Background: My parents are not finance people and have limited understanding of the markets, in general. They have been with a financial advisor since about 2007. This guy got started in 2005 and I even had him invest for me as I got an early start as an entrepreneur at a young age and he invested around $20K on my behalf before I got out of high school (more to follow in college...). All of this money was accumulated through a ton of hard labor/small business I started at a young age, no handouts...
It seemed like the "right" thing for me to do at the time to follow in my parents' footsteps and start investing, but it is clear to me now, this was a HORRIBLE choice (more correctly, choosing this advisor was). He was individually picking stocks early on (nothing special, a lot of AT&T and Apple and other big name stocks) and he then proceeded to shift my accounts throughout the latter part of my college years to HEAVILY short the market with 3X leveraged ETFs (TZA, SDS) and leveraged metals ETFs (GDX).
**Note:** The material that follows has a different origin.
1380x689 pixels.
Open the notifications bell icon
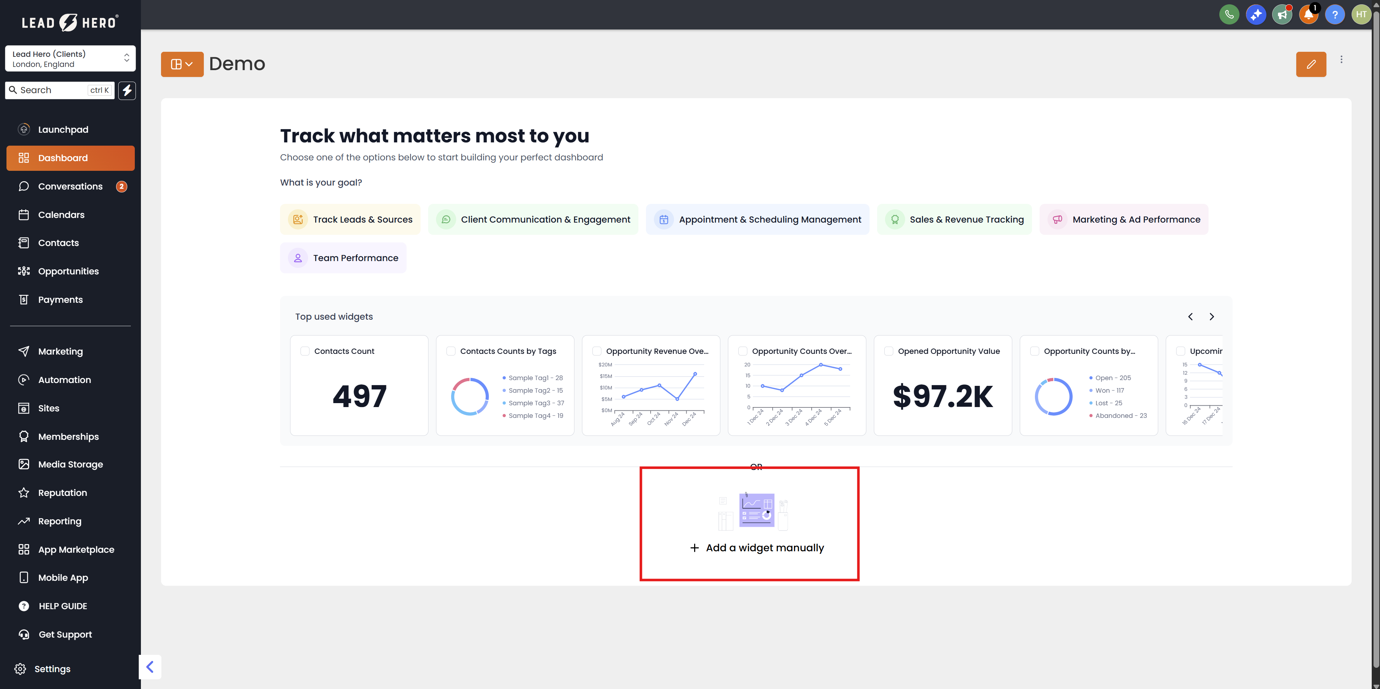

In short order before I knew what was going on, those 3 ETFs were 95% of my overall portfolio...
Admittedly, I was not keeping up with things like I should have (I was in college and young and dumb and trusted him as my advisor to make the right choices) and before I knew it, my account was destroyed through his decisions in these ETFs. Looking at it now, it is clear to me, those ETFs are beyond speculative, honestly it looks like it is straight gambling and I can't imagine ANY advisor recommending this strategy. Am I wrong?
Fast forward to today... I have severed my relationship with him, but have some of these ETFs still that are all down at least 50% (TZA worse than that)... I worked my a** off with the hope of getting ahead early in life and most of it was squandered away through his decisions...
This guy has gained a following and I've been told by one of his analysts (who I saw at a bar in 2015 randomly, he was intoxicated and spilling the beans) that they have grown their AUM to >$500 Million. Ever since 2010, this advisor has been predicting a crash and sends out weekly emails (more less fear mongering articles) to his clients, many of which are simple working class people, many of which I would guess do not understand the market... Given that the market fluctuates every 7-8 years, I'm sure his game is to try and look like a genius when there is a correction and until then, talk about it (can't lose this way)...
As his AUM has grown, he has increasingly been pitching and converting people like my parents to invest in insurance based products and annuities, OBVIOUSLY with HIGH FEES for him under the premise that he wants to "protect" their money as the "market is going to crash"... In my opinion, he is doing all this to shield his AUM and GUARANTEE his AUM fee with NO RISK. As long as he can convince his clients to get into these products, he locks in his AUM for however long the period is...
I'm still pissed about this personally (and ashamed I didn't see this earlier), but at least I now have a much better grasp on things and have a good career, so this should hopefully just go down as a hard and expensive lesson... Soo... to my original thread titled, not that it matters, but would you call this guy a con or am I crazy?
Also, my parents are still with this guy and I've tried to show them there are MANY better options out there, but they won't hear it... They are recently retired and I believe all of their accounts are tied up in insurance based products and annuities and they are paying him, I believe a 1% AUM fee each year for "signing them up". They don't see a problem with this as these products are "locking in 5%" and come with some sort of "bonus" of several percent as well??? Something along those lines... I'm not all that familiar, anyone seen these before? I can get the names later, but that's the premise.